Role of thiosulfate in hydrogen sulfide-dependent redox signaling in endothelial cells

Recent reports have revealed that hydrogen sulfide (H 2 S) exerts critical actions to promote cardiovascular homeostasis and health. Thiosulfate is one of the products formed during oxidative H 2 S metabolism, and thiosulfate has been used extensively and safely to treat calcific uremic arteriopathy in dialysis patients. Yet despite its significance, fundamental questions regarding how thiosulfate and H 2 S interact during redox signaling remain unanswered. In the present study, we examined the effect of exogenous thiosulfate on hypoxia-induced H 2 S metabolite bioavailability in human umbilical vein endothelial cells (HUVECs).

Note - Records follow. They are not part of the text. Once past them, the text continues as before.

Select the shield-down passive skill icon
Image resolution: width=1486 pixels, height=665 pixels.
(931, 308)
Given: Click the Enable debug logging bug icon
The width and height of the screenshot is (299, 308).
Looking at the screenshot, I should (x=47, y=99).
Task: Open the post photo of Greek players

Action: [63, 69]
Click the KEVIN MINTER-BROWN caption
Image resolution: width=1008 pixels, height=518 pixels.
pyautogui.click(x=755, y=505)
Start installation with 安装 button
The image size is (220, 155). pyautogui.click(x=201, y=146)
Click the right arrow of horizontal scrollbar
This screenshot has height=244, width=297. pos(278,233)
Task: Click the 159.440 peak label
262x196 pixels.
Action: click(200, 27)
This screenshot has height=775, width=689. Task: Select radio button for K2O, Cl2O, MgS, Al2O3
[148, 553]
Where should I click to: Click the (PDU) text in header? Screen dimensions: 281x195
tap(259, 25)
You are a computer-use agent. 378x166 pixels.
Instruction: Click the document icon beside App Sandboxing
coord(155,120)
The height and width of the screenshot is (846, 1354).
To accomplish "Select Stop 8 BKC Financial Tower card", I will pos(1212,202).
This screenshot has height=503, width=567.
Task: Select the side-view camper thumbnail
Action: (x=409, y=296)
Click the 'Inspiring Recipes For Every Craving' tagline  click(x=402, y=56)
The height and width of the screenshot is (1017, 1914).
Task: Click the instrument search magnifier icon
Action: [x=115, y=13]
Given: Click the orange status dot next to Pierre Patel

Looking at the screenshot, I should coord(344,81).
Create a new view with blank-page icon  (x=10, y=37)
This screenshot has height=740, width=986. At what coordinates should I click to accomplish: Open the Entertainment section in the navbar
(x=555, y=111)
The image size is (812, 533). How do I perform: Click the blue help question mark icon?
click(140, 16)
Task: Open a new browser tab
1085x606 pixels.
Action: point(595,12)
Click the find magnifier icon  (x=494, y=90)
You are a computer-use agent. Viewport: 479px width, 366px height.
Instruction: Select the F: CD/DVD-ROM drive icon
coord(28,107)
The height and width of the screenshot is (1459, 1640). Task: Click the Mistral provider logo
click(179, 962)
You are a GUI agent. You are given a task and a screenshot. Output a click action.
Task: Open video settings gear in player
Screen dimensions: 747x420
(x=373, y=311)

Under hypoxic conditions, we observed a decrease of GSH and GSSG levels in HUVECs at 0.5 and 4 h as well as decreased free H 2 S and acid-labile sulfide and increased bound sulfide at all time points. Treatment with exogenous thiosulfate significantly decreased the ratio of GSH/GSSG to total sulfide of HUVECs under 0.5 h of hypoxia but significantly increased this ratio in HUVECs under 4 h of hypoxia. These responses reveal that thiosulfate has different effects at low and high doses and under different O 2 tensions. In addition, treatment with thiosulfate also diminished VEGF-induced cystathionine-γ-lyase expression and reduced VEGF-induced HUVEC proliferation under both normoxic and hypoxic conditions. These results indicate that thiosulfate can modulate H 2 S metabolites and signaling under various culture conditions that impact angiogenic activity. Thus, thiosulfate may serve as a unique sulfide donor to modulate endothelial responses under pathophysiological conditions involving angiogenesis. NEW & NOTEWORTHY This report provides new evidence that different levels of exogenous thiosulfate dynamically change discrete sulfide biochemical metabolite bioavailability in endothelial cells under normoxia or hypoxia, acting in a slow manner to modulate sulfide metabolites. Moreover, our findings also reveal that thiosulfate surprisingly inhibits VEGF-dependent endothelial cell proliferation associated with a reduction in cystathionine-γ-lyase protein levels.